# Requirement
When a line of the entries below contains "resolution", it counts once; state how many such lines there are and nothing else.

○ ○ ○

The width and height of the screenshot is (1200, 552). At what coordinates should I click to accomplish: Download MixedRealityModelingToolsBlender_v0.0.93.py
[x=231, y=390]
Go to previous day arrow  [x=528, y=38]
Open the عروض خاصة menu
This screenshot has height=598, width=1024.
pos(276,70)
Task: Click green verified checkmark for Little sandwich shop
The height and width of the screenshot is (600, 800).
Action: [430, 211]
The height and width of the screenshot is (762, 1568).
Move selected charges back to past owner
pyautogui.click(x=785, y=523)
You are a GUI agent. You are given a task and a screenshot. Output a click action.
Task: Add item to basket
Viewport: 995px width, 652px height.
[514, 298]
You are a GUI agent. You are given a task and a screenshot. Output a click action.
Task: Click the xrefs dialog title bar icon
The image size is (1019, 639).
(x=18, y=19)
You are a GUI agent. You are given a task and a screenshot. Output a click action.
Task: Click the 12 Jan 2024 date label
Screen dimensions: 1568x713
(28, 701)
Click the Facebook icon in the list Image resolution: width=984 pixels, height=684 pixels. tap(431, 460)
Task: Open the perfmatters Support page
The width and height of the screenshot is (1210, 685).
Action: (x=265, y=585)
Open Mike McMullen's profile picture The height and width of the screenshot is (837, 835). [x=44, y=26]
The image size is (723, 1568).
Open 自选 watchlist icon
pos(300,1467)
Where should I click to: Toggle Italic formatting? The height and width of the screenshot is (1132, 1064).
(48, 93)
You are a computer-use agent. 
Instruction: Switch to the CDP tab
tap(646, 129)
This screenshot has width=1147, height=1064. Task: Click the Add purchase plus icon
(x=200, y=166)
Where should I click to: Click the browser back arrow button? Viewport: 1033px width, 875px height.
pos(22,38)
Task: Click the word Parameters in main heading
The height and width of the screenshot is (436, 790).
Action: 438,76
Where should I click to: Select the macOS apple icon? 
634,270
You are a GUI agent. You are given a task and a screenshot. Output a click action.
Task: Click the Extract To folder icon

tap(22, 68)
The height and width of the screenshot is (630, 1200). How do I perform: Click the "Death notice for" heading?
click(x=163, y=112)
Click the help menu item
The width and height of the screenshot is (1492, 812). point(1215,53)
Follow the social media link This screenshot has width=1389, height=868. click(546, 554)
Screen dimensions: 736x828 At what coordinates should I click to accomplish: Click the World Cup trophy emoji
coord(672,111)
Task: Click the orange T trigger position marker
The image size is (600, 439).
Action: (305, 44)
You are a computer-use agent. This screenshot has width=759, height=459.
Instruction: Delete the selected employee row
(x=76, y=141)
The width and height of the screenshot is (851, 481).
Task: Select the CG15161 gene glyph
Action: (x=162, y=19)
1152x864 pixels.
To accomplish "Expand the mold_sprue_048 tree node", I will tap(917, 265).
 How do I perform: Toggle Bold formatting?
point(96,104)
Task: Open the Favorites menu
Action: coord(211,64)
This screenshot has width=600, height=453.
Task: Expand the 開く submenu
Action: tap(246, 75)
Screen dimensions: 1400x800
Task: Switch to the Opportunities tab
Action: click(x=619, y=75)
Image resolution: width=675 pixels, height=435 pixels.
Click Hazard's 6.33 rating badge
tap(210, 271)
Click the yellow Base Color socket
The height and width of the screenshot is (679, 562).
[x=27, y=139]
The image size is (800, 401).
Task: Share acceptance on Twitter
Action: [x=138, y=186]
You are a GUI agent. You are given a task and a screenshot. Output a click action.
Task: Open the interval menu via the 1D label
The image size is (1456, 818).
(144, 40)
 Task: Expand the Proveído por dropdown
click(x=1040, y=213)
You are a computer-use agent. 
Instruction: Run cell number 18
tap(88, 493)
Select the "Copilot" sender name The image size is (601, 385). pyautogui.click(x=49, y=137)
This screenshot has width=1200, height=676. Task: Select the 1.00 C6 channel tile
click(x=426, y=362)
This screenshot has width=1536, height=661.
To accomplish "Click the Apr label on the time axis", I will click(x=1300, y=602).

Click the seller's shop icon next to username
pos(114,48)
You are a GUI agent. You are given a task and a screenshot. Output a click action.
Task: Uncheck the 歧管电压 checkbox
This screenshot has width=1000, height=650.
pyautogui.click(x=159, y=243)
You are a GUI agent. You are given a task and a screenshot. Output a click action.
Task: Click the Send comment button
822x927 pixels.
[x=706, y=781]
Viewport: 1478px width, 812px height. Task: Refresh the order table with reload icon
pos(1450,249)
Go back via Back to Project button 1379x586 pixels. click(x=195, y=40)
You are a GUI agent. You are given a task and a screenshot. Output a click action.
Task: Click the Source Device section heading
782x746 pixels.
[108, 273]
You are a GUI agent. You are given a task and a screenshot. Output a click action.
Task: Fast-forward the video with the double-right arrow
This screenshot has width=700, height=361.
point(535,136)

○ ○ ○

# Solution
2